TEXTO FORNECIDO |
━━━━━━━━━━━━━━━━━━━━━━━━━━━━━━
Começamos a descobrir que eram exorbitantes as expectativas
de que a pandemia fosse um pesadelo que passaria na manhã seguinte. Quando se
confinou, a esperança era que tudo voltasse ao habitual passadas duas semanas,
talvez quatro. A ideia radicava na inocência e na ignorância. Com o passar dos
dias fomos percebendo que a vida iria mudar mais do que gostaríamos. A experiência
das últimas semanas está a dar-nos uma percepção da realidade que não
esperávamos.
A moral aristotélica coloca a virtude na justa medida. Esta
significa o meio termo entre dois vícios. A virtude da coragem, por exemplo,
seria equidistante do vício da cobardia e do da temeridade. A pandemia veio
trazer outra perspectiva da justa medida. Qual a justa distância entre mim e os
outros? Que espaço físico devo manter para protecção de todos? Esta distância
espacial que nos está a ser imposta terá, por certo, efeitos na forma como nos
relacionamos.
O importante, do ponto de vista moral, é descobrir a
distância exacta que devemos manter relativamente aos outros para que não se
aproximem demasiado e, ao mesmo tempo, para que não se afastem em excesso. Neste
momento, o desrespeito dessa justa distância é já alvo de crítica, quando é
propositado, ou de lamento, quando, como nos transportes públicos, parece ser
uma inevitabilidade. A justa distância torna-se, deste modo, o objecto central
da conduta moral.
Isto coloca um problema político. Não se trata apenas de
gerir, através da autoridade e da coerção, a justa distância que os membros da
comunidade devem manter entre si, mas de encontrar a justa distância que o
político deve manter tanto em relação aos outros políticos como aos cidadãos. Alguns
dos debates dos últimos tempos giraram já em torno da justa distância. As
comemorações do 25 de Abril asseguravam a justa distância? E a coreografia da
CGTP no 1.º de Maio? E a manifestação anti-racista de há dias ou a manifestação
do Chega e o jantar que promoveu em Torres Novas? Quantos deputados podem estar
ao mesmo tempo no parlamento?
━━━━━━━━━━━━━━━━━━━━━━━━━━━━━━
ATIVIDADE | Copie do texto sobre a pandemia e a justa distância o trecho que vai desde "Começamos a descobrir" até "esperávamos.".

Entradas de dados extraídas:
━━━━━━━━━━━━━━━━━━━━━━━━━━━━━━
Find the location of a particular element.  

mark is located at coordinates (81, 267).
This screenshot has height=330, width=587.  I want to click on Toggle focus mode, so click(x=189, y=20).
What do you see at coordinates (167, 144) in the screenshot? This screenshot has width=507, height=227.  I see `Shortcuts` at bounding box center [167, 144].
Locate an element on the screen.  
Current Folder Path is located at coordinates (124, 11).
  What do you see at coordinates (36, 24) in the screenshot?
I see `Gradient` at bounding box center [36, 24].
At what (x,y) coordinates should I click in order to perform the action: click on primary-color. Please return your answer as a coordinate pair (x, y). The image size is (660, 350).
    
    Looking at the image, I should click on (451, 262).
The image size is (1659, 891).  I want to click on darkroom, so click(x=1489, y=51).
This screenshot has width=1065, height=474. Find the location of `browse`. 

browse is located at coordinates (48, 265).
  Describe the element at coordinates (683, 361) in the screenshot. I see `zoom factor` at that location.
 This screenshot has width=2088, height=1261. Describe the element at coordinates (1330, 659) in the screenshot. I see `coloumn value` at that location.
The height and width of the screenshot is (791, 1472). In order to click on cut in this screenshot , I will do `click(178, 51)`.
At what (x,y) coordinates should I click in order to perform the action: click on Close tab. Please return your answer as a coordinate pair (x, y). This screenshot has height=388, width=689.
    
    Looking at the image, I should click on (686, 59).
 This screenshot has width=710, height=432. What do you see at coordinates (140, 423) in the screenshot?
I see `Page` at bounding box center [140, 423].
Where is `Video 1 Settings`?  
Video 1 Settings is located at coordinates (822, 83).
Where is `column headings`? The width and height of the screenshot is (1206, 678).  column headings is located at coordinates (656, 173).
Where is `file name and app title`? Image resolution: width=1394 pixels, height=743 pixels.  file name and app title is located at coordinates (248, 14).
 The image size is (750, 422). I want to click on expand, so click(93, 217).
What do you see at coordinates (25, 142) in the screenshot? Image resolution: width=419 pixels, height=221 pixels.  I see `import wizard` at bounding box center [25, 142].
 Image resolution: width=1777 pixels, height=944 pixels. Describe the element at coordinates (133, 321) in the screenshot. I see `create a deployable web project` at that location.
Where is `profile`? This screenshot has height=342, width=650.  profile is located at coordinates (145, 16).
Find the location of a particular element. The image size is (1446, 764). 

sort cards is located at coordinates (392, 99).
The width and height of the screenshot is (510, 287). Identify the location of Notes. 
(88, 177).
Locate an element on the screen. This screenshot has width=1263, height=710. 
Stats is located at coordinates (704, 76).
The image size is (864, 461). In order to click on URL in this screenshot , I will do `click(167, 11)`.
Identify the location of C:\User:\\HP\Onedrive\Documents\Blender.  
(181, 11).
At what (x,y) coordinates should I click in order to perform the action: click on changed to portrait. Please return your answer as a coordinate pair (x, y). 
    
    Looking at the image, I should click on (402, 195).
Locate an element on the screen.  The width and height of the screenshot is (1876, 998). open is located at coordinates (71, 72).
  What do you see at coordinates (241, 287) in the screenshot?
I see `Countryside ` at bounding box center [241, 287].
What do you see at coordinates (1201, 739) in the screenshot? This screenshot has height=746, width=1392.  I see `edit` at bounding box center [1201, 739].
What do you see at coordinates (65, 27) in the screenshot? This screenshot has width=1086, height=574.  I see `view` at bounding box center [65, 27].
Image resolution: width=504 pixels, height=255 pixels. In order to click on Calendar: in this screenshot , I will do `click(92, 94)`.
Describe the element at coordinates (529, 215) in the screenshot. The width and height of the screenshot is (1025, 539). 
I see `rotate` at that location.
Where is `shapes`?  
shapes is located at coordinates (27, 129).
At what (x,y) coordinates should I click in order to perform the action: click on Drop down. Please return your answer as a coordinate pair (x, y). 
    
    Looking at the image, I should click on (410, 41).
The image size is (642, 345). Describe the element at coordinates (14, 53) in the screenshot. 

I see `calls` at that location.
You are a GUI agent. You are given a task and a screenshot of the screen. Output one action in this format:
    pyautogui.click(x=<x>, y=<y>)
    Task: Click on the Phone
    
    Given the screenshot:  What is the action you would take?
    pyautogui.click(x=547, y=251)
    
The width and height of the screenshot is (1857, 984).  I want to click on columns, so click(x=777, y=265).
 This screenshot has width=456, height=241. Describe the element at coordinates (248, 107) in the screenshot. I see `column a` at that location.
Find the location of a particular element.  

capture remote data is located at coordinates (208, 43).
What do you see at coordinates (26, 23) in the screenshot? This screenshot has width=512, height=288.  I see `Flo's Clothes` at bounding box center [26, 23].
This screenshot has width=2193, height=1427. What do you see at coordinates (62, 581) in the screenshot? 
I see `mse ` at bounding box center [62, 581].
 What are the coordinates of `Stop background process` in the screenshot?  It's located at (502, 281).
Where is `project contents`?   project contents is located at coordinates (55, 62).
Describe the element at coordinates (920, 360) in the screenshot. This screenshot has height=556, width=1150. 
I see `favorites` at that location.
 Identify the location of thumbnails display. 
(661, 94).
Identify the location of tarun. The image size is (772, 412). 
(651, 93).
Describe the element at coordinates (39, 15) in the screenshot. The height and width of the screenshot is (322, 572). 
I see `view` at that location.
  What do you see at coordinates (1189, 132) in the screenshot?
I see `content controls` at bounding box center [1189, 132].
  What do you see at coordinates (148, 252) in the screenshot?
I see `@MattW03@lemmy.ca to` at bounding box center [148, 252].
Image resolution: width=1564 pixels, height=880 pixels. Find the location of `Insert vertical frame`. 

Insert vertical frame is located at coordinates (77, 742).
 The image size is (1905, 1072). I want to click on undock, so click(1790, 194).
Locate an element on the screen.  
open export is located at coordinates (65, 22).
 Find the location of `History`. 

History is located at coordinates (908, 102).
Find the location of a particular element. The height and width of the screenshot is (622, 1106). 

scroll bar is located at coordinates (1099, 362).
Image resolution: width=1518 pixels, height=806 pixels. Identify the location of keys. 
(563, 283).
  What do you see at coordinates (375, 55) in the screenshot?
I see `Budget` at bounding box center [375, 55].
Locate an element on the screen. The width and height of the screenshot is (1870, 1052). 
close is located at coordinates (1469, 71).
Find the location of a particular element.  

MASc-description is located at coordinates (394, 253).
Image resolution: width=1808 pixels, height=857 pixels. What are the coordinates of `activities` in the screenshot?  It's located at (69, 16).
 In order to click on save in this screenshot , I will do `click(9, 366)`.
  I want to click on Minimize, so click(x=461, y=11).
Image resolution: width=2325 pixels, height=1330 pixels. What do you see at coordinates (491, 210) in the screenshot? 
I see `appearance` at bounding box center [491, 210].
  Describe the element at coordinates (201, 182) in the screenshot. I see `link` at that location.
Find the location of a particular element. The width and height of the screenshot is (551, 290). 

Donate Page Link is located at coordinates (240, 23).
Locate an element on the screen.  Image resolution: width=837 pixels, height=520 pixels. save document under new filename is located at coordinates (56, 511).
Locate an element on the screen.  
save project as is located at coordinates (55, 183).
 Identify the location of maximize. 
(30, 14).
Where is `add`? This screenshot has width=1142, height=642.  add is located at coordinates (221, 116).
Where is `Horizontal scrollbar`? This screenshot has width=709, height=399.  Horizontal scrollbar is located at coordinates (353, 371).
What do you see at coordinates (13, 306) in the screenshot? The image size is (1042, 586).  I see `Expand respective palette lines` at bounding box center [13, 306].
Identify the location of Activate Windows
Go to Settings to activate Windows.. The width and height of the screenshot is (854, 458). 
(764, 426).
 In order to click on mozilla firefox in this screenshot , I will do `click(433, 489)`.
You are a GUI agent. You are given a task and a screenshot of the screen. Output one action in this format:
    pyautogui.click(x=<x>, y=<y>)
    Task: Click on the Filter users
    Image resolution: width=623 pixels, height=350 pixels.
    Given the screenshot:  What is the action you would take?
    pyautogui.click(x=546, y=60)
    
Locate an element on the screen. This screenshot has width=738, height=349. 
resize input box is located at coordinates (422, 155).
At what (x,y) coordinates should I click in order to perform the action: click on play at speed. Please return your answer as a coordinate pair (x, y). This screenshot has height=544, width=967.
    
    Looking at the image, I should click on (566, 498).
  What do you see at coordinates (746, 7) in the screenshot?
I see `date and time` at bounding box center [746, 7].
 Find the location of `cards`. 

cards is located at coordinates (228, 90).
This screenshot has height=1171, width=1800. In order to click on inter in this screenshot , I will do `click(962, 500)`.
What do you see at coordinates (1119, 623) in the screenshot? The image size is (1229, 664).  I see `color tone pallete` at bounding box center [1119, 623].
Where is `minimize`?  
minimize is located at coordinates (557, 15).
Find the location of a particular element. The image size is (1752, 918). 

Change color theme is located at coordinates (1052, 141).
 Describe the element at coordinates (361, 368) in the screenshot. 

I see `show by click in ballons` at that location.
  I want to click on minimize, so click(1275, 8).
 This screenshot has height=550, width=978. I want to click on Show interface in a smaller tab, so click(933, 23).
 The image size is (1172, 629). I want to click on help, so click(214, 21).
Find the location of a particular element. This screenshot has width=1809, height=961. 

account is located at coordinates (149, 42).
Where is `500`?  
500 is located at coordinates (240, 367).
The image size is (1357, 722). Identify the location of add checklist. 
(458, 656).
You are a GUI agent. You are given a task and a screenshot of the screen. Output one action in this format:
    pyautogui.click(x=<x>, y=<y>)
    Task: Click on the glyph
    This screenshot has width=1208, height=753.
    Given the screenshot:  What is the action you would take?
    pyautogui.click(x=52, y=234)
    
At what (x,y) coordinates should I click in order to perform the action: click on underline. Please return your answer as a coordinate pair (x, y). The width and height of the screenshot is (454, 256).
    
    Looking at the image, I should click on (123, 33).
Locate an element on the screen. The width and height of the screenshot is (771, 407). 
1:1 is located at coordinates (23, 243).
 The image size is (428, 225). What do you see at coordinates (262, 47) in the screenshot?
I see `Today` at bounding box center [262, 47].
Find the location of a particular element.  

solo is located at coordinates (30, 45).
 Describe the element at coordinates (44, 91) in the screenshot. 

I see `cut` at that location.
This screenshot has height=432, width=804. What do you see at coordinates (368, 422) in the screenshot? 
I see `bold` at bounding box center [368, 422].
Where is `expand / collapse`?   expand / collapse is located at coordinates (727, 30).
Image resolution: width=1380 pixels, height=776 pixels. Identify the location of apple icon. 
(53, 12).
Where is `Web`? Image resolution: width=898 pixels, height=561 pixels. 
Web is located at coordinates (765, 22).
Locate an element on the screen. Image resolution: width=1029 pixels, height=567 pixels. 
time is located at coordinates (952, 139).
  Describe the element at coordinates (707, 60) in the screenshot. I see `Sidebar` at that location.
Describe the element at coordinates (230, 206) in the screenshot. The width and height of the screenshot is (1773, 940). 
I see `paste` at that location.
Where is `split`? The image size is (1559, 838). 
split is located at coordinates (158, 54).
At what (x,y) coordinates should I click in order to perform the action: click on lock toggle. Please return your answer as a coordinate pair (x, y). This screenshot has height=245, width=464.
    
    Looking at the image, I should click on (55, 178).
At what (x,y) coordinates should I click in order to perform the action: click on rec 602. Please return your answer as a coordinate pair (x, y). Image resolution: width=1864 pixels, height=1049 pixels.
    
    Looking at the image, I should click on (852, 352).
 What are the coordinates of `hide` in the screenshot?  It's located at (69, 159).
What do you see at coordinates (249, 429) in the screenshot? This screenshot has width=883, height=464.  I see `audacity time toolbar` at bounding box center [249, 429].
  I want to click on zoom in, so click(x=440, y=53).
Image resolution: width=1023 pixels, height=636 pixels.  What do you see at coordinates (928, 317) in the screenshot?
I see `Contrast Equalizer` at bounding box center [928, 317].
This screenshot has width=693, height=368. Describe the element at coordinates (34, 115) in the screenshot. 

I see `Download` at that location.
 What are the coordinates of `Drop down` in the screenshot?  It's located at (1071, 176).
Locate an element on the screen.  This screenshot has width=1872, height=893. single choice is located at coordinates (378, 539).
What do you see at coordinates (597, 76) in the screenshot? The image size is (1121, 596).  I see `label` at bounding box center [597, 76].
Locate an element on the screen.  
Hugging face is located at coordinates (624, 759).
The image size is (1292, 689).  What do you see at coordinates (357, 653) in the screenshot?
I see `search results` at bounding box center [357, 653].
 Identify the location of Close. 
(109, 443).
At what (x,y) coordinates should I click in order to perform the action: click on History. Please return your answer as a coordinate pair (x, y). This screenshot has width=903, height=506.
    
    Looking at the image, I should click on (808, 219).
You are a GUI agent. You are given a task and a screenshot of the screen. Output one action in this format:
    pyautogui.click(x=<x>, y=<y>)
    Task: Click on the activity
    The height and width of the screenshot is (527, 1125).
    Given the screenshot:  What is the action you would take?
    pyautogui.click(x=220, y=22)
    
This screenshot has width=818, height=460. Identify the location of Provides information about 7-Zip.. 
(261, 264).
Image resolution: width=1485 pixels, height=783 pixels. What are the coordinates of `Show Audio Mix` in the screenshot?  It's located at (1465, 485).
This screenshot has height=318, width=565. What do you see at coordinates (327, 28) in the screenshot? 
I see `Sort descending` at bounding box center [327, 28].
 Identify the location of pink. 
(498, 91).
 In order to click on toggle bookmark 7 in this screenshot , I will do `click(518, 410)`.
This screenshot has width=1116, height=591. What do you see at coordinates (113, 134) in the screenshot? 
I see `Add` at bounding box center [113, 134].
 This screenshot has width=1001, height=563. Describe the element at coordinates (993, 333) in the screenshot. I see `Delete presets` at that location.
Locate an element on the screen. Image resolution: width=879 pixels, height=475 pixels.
━━━━━━━━━━━━━━━━━━━━━━━━━━━━━━
TAREFA CONCLUÍDA |
Começamos a descobrir que eram exorbitantes as expectativas
de que a pandemia fosse um pesadelo que passaria na manhã seguinte. Quando se
confinou, a esperança era que tudo voltasse ao habitual passadas duas semanas,
talvez quatro. A ideia radicava na inocência e na ignorância. Com o passar dos
dias fomos percebendo que a vida iria mudar mais do que gostaríamos. A experiência
das últimas semanas está a dar-nos uma percepção da realidade que não
esperávamos.